Aim of the task: Would you restate word for word the lines of the listing, beginning at the first and ending with the line that holds "This screenshot has width=410, height=447."?

── Provided records ──

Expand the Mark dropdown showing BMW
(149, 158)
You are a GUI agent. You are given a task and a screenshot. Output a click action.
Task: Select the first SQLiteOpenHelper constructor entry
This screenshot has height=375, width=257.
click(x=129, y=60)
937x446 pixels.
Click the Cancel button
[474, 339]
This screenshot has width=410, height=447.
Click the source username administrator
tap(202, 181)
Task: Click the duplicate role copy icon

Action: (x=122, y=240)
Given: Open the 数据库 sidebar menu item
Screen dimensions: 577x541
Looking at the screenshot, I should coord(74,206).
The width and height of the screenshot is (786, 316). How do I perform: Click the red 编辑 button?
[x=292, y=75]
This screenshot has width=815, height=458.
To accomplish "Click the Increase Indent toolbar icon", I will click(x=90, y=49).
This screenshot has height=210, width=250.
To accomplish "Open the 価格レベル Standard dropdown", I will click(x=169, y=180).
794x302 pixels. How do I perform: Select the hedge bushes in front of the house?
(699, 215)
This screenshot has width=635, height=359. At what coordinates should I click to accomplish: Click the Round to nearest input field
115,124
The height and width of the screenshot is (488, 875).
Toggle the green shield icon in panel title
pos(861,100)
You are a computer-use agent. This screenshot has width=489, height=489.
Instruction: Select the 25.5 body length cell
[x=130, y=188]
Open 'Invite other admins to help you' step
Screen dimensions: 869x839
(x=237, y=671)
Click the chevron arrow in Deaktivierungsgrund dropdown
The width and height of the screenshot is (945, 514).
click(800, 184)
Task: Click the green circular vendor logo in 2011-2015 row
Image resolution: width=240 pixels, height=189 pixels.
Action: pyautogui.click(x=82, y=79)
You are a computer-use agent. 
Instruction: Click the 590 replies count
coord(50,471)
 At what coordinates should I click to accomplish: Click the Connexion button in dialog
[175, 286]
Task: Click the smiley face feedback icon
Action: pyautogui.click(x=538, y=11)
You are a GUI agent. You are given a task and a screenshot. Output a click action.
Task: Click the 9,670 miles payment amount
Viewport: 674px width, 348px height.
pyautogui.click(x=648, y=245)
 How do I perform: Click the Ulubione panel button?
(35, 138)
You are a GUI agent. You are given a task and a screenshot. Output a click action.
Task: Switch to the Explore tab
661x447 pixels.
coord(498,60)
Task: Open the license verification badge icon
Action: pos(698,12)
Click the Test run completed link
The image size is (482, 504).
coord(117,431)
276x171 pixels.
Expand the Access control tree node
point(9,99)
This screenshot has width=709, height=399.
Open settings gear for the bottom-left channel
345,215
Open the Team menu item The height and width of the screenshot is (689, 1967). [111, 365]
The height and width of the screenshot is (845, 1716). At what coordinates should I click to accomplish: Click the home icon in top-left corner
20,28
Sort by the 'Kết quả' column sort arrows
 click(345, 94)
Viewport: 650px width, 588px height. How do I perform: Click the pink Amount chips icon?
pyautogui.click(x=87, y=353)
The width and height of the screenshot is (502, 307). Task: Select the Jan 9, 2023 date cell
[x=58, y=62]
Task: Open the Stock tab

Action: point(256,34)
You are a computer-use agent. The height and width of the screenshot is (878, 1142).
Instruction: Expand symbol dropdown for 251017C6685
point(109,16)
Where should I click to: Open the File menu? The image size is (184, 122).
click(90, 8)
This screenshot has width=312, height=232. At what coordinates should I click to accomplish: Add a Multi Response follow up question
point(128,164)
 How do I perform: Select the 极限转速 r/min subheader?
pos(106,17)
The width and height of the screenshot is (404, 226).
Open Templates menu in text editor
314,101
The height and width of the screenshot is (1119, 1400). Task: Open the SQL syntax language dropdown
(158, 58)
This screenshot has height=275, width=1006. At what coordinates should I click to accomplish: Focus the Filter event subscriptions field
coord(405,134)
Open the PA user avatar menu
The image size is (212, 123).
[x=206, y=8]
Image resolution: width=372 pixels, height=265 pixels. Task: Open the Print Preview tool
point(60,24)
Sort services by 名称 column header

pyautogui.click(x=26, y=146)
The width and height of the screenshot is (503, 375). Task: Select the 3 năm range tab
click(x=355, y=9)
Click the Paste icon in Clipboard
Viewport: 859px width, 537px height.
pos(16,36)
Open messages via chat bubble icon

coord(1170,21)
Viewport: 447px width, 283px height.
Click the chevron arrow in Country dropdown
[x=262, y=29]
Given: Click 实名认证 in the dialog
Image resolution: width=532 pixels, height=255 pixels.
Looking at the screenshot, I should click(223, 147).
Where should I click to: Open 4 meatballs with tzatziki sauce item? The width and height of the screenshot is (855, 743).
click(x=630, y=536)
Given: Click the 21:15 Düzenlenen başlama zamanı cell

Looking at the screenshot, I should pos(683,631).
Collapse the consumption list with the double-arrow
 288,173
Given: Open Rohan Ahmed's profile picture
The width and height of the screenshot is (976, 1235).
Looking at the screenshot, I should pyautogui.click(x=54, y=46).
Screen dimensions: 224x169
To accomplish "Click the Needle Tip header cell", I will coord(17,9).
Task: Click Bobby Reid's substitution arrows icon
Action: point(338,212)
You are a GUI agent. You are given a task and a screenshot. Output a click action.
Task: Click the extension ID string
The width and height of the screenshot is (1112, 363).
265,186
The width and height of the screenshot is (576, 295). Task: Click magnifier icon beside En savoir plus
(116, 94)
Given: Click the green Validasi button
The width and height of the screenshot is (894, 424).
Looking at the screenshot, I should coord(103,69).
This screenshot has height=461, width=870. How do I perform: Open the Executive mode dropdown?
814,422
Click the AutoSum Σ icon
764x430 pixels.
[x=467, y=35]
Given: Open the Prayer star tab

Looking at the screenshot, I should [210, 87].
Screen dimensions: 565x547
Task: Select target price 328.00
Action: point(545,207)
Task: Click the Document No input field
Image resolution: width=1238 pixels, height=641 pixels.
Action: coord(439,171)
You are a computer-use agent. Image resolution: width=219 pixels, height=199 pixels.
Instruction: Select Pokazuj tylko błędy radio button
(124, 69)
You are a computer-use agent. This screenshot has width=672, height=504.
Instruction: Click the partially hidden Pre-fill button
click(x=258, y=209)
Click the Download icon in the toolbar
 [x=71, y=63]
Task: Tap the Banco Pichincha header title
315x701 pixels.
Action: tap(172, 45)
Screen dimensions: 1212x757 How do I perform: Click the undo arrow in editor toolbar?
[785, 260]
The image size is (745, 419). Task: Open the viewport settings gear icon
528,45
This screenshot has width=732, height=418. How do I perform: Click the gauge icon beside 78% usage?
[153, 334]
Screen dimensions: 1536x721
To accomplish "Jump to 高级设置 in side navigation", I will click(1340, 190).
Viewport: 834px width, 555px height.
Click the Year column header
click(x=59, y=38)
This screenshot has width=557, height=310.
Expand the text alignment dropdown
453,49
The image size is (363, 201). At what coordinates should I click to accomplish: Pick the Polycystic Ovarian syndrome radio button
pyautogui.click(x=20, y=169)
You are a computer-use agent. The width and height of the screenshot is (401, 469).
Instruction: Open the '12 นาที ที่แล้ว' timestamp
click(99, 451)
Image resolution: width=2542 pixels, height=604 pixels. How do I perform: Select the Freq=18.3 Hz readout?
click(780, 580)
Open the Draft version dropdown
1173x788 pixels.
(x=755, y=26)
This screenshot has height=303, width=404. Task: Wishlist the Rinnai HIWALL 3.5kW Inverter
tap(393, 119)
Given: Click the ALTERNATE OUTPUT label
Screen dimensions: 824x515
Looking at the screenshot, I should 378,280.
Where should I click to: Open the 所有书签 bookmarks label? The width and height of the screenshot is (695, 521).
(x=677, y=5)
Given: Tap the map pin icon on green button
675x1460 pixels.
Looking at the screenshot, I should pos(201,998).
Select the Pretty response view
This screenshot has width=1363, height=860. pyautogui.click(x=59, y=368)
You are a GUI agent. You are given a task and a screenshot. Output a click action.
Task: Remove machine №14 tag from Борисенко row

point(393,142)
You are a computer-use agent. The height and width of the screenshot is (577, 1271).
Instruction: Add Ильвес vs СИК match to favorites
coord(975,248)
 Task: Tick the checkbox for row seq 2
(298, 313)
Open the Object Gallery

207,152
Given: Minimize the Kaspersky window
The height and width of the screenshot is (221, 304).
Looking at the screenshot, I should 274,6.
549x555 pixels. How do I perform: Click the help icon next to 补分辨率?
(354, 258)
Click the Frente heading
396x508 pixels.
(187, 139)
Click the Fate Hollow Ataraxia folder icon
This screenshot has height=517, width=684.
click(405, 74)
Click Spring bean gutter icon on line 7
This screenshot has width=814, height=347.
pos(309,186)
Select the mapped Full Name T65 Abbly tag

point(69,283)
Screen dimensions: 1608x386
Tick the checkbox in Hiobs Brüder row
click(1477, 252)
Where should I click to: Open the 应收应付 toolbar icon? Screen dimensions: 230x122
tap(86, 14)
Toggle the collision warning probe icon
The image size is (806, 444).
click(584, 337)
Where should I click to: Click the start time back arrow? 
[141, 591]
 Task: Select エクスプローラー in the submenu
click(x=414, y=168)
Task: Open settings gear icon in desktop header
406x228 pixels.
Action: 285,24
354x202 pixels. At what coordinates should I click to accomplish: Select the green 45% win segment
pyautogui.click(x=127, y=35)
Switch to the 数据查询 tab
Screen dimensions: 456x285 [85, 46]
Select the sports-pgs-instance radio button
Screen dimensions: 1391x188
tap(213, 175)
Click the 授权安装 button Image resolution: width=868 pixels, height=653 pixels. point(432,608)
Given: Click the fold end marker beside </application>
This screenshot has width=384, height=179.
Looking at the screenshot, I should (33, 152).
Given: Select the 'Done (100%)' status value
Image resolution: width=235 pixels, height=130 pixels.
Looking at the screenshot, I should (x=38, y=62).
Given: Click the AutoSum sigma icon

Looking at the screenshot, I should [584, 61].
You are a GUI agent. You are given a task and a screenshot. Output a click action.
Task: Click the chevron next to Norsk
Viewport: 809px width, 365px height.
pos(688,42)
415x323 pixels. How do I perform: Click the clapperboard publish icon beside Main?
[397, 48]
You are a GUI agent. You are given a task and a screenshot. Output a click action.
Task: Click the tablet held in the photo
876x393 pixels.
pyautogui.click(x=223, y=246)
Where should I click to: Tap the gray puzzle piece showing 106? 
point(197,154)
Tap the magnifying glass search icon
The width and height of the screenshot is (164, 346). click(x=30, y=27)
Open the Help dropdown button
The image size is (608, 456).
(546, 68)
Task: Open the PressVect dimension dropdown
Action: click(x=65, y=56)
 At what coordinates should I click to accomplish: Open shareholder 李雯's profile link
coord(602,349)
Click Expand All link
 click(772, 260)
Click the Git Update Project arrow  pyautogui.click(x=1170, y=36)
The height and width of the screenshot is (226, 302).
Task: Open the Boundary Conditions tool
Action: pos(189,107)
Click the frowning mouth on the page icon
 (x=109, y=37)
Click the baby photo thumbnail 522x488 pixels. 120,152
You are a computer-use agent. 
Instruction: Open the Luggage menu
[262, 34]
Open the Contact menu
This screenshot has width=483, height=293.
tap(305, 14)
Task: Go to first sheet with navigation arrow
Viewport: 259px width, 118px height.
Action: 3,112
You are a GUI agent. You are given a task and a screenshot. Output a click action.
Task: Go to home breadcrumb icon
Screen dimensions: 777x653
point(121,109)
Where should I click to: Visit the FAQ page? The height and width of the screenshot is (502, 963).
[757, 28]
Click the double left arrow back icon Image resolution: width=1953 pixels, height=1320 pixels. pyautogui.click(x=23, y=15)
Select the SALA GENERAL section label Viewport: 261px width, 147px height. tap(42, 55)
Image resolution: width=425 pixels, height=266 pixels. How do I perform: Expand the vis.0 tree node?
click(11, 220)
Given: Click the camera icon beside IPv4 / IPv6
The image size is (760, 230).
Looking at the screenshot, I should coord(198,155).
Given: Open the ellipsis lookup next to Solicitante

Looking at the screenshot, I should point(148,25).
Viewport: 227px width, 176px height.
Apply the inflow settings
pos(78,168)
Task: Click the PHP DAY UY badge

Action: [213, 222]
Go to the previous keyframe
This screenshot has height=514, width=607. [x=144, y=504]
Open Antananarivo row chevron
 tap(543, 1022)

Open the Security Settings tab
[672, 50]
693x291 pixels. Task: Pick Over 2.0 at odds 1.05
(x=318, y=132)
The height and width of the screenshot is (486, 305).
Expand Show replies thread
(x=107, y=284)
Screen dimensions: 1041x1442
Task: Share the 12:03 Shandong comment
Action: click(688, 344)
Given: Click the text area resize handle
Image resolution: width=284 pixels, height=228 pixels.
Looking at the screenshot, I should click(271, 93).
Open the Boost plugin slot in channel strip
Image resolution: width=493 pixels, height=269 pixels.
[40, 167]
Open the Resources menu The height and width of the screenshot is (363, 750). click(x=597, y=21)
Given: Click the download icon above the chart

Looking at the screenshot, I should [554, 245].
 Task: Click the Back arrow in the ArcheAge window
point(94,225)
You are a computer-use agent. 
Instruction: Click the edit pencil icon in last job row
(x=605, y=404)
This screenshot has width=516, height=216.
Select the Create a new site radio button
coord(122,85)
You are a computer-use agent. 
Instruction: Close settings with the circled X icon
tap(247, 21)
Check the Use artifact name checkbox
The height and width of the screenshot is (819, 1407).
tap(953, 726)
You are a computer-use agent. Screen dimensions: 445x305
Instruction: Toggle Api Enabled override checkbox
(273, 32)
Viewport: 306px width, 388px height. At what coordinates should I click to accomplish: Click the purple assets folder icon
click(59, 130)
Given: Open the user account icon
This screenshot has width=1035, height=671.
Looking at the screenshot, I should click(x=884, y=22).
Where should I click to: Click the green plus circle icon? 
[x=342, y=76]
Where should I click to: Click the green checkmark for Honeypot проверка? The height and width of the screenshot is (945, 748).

───

Answer for this exercise:
Expand the Mark dropdown showing BMW
(149, 158)
You are a GUI agent. You are given a task and a screenshot. Output a click action.
Task: Select the first SQLiteOpenHelper constructor entry
This screenshot has height=375, width=257.
click(x=129, y=60)
937x446 pixels.
Click the Cancel button
[474, 339]
This screenshot has width=410, height=447.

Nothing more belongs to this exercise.